With this plugin, admins can edit the standard WordPress image size options (Thumbnail, Medium, and Large) with whatever new pixel sizes desired. The feature Southern Web Group often uses, however, is the Add a new size option. Once clicked, admins will be able to name new sizes, add pixel values, select whether or not the images in this size need to be cropped, and then save a new image size. Admins can now use that new image size in any template and without having to worry about cropping photos perfectly.
Another feature of this plugin is available at the bottom of it’s settings page. Let’s say the admin added a new image size after already adding several images that you don’t want to have to manually resize. If clicked, “Regenerate Thumbnails” above the “Save Changes” button at the bottom of the settings page, the plugin will go through and regenerate any of the new thumbnail sizes for all existing images. Not always needed, but if you do run into a scenario where you have a ton of images that need resizing it can really be a time-saver.
Post Thumbnail Editor
This is another plugin that works great in conjunction with the plugin listed above. Once all of the image sizes are setup, this plugin will let admins crop post thumbnails and images manually to get the exact section of photo needed. Southern Web Group uses this for things like employee headshots and Post Thumbnails all the time.

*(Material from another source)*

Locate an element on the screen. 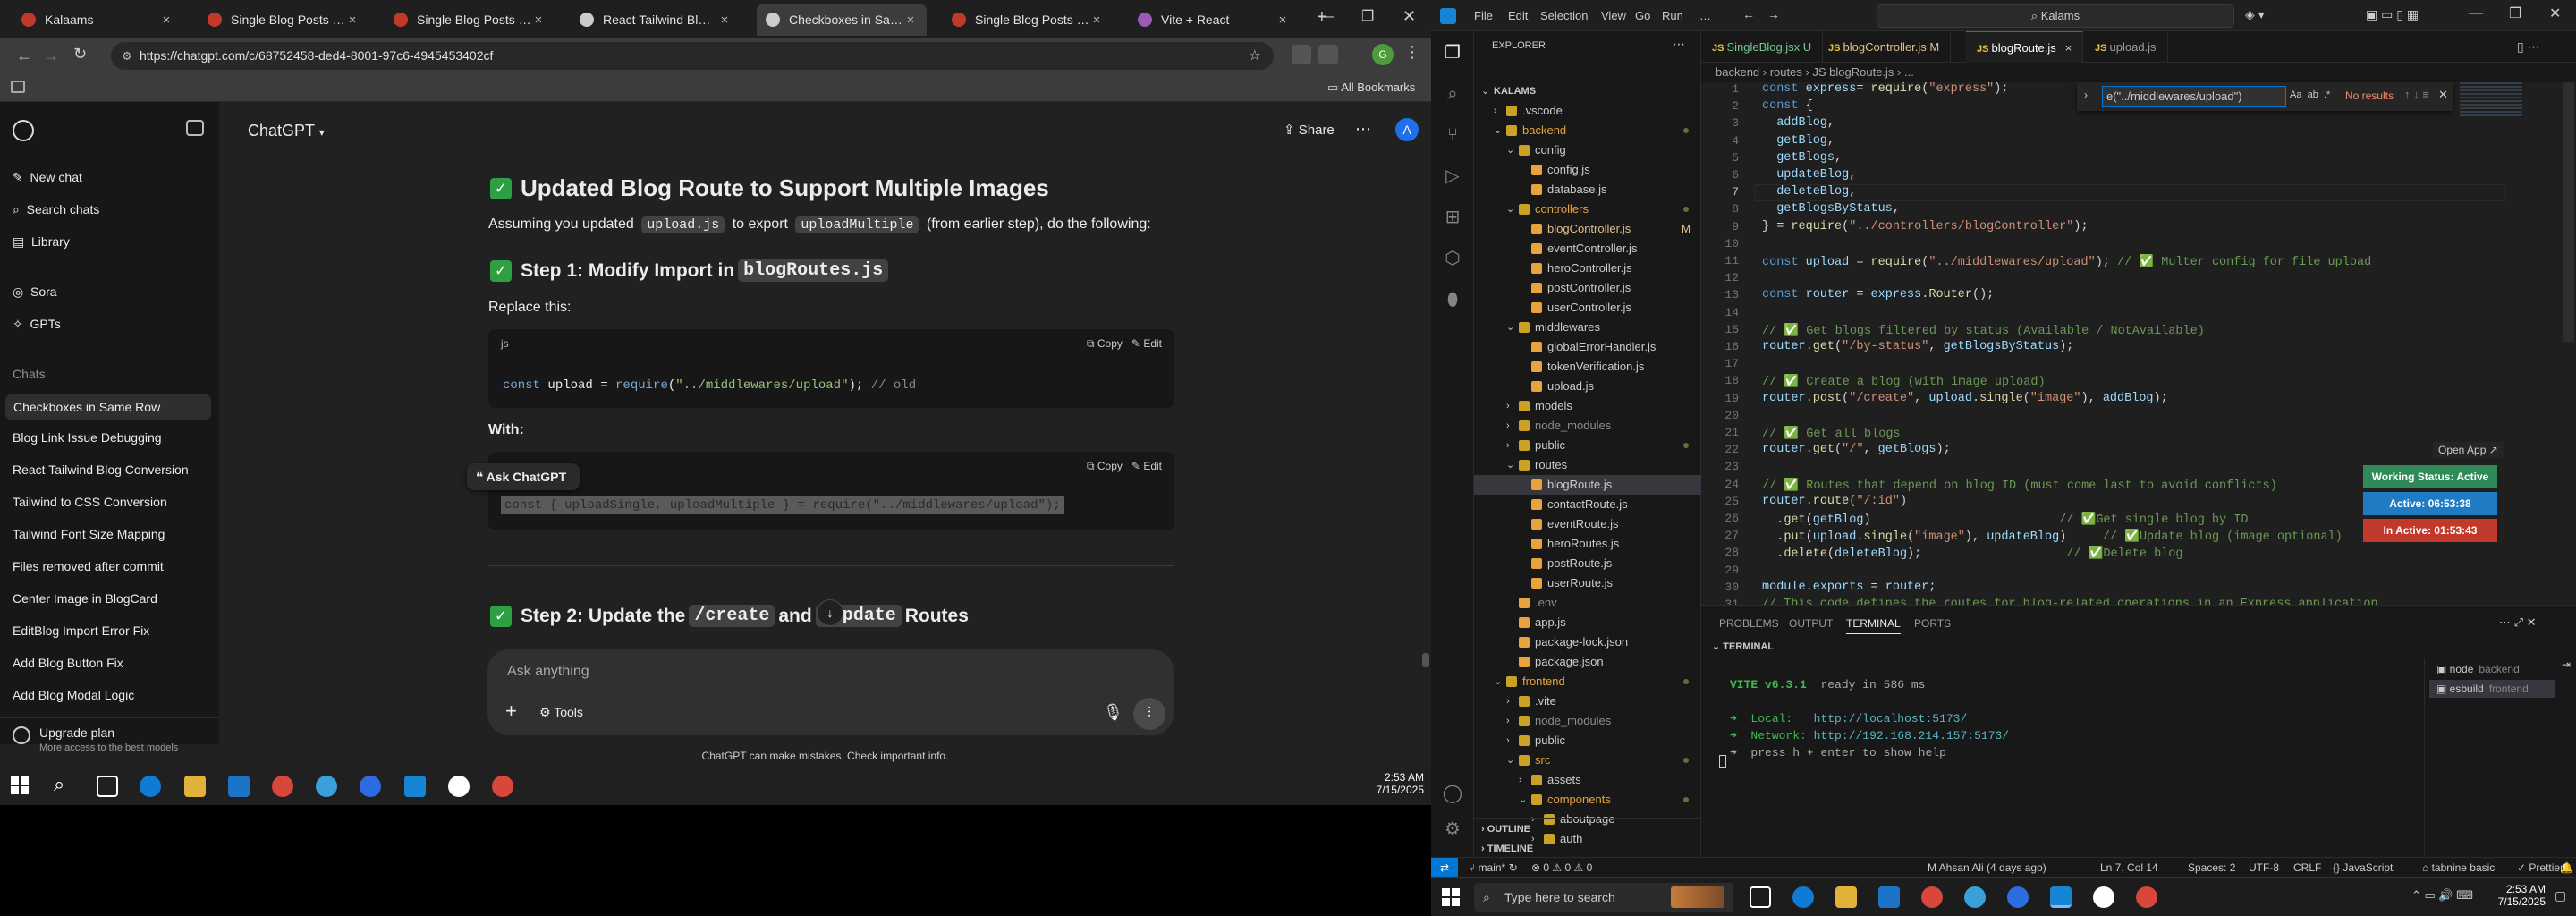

Once selected, the Post Thunbnail Editor will display a screen similar to the one below:
This is where this plugin is at its best. Admins can select any of the image sizes (even the ones created with Simple Images Sizes plugin) and then crop the selected photo to the right size and ratio. Again, Southern Web Group uses these all the time for headshots and product images to keep a consistent look. Also, it automates the process for clients, so when they are adding images after the site has been handed over the project they will still get properly sized and cropped, and it’s all done by using some very easy to setup plugins.
While there are a few schools of thought regarding plugins, here at Southern Web Group we have a selection that are invaluable to us. While there are probably three or four terrible plugins for every one worth it’s salt, there are still many on the market that do exactly what they say and in the correct way. We’ve learned our fair share about plugins through trial and error, so we figured we would share what we learned the hard way before you had to. Keep an eye on our blog as we will try to cover more of the plugins that we use in the upcoming weeks.